Ce texte, composé de quatorze points, stipule l'intégration des FDS et des forces de sécurité kurdes au sein des ministères de la Défense et de l'Intérieur. Ce rapprochement met également en avant la remise au gouvernement des provinces dirigées par les Kurdes, notamment Deir Ezzor et Raqa. Damas prendra également en charge les prisonniers du groupe État islamique ainsi que leurs familles, actuellement détenus dans des camps kurdes.
Cette décision représente un revers significatif pour les Kurdes, qui avaient établi une administration autonome dans le nord et l'est de la Syrie depuis plusieurs années. Selon le président Chareh, l'accord, signé à distance en raison de conditions climatiques défavorables, « recommande un cessez-le-feu complet ». Tom Barrack, émissaire américain pour la Syrie, a qualifié cette entente de « tournant décisif », affirmant que deux anciens adversaires choisissent désormais le partenariat plutôt que la division.
Les négociations précédentes entre Damas et les Kurdes, initiées en mars 2025, avaient échoué. Néanmoins, une mesure récente du président a accordé des droits nationaux aux Kurdes, y compris la reconnaissance de leur langue comme officielle.
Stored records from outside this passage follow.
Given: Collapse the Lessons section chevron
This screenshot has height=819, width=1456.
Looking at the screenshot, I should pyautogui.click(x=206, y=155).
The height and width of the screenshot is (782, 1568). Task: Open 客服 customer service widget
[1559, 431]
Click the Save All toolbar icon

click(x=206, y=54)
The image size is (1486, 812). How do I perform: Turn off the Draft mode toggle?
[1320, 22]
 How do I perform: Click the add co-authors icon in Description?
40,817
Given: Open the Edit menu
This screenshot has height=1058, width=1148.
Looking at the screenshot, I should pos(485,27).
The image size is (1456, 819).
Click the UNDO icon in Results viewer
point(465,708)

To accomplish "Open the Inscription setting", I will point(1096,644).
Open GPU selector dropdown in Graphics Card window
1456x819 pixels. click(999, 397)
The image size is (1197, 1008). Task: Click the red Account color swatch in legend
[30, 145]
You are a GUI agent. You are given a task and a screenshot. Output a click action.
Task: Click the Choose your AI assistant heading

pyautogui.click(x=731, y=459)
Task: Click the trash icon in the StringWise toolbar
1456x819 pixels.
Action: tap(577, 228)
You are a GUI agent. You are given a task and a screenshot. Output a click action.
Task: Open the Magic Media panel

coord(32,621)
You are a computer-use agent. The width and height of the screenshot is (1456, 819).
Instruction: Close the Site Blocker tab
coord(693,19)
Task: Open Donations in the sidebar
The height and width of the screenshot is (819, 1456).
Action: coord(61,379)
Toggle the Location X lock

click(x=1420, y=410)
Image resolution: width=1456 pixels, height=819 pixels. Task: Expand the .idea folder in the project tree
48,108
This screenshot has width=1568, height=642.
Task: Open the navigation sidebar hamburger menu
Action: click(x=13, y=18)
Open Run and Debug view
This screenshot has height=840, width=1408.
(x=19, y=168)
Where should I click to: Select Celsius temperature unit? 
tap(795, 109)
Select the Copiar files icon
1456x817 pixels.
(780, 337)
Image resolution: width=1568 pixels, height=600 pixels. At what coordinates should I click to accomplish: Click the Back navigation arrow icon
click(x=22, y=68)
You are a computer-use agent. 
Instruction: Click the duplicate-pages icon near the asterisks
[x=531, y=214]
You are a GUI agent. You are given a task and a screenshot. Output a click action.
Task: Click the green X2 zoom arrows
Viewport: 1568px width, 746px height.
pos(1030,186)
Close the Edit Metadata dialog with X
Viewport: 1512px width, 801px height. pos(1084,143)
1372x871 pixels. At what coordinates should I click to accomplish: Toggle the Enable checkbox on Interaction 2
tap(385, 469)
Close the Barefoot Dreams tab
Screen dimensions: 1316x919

Cependant, cette initiative a été jugée insuffisante par les autorités kurdes.
Alors que le gouvernement syrien poursuit sa campagne militaire, il a récemment repris le plus grand champ pétrolier du pays, al-Omar, précédemment sous contrôle des FDS. Un porte-parole du ministre de l'Énergie, Mohammad al-Bachir, a affirmé que cette reprise des ressources naturelles « marquait le début d'une nouvelle ère pour la reconstruction et le développement des infrastructures ». Ce champ pétrolier, sous le contrôle kurde depuis 2017, avait également été le site principal d'opérations de la coalition internationale anti-jihadiste.
La minorité kurde, répartie entre la Syrie, la Turquie, l’Irak et l’Iran, a subi des décennies d'oppression. Aujourd'hui, avec un effectif d'environ deux millions de personnes en Syrie, elle se trouve à un tournant. L'accord de cessez-le-feu pourrait être perçu comme une tentative d'intégration, mais des experts avertissent des dangers d'une paix fragile si les préoccupations des Kurdes ne sont pas pleinement abordées.
La semaine précédente, les forces syriennes avaient également expulsé les combattants kurdes d'Alep, et la tension demeure palpable. Le retour de la coopération entre Damas et les Kurdes pourrait tantôt ouvrir la voie à la paix, tantôt raviver d'anciennes rivalités.